─── INPUT DATA ───

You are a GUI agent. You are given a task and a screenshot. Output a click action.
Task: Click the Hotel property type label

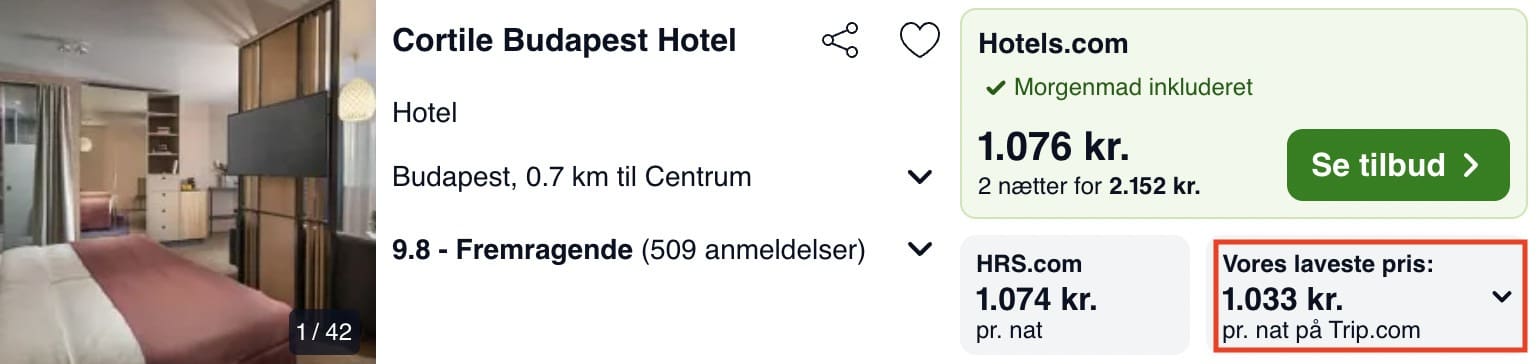point(425,113)
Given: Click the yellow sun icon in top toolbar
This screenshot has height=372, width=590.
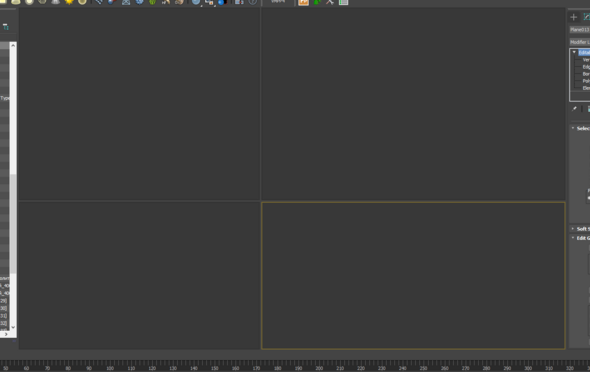Looking at the screenshot, I should (69, 2).
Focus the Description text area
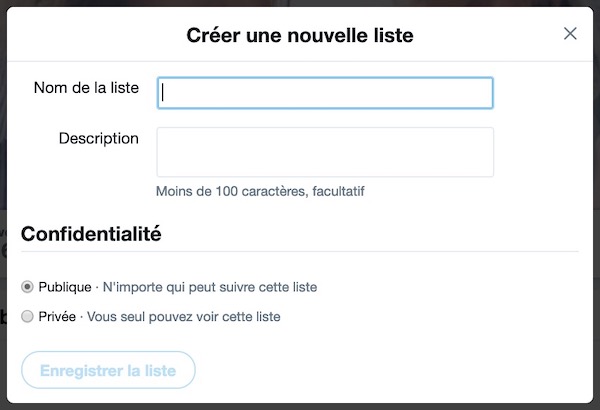600x410 pixels. tap(325, 152)
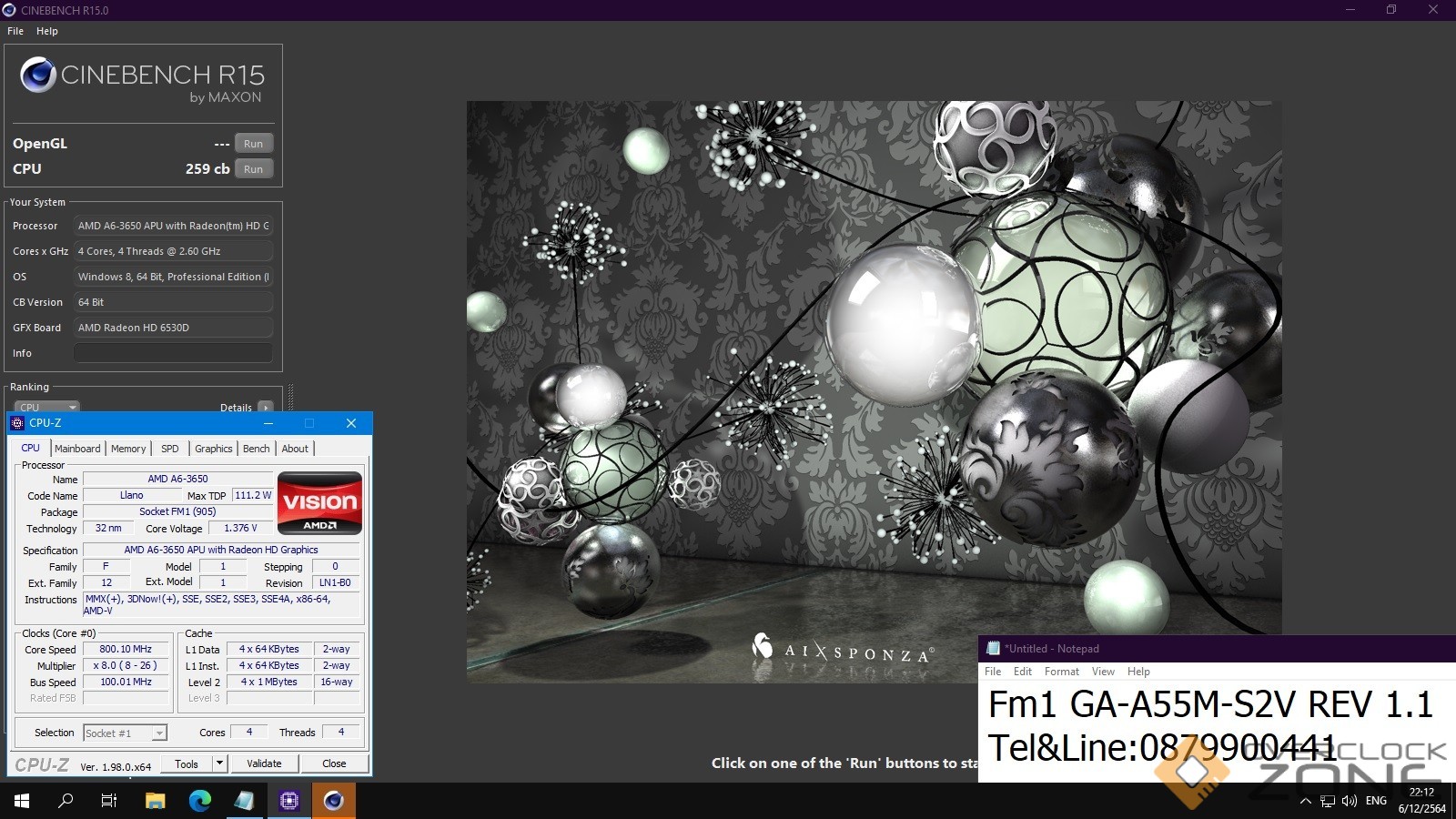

───

▸ PROMPT
Repeat the records above exactly, from the first line through the line containing "Given: Click the", and leave out the pictures.

▸ REPLY
You are a GUI agent. You are given a task and a screenshot. Output a click action.
Task: Click the Hotel property type label

point(425,113)
Given: Click the yellow sun icon in top toolbar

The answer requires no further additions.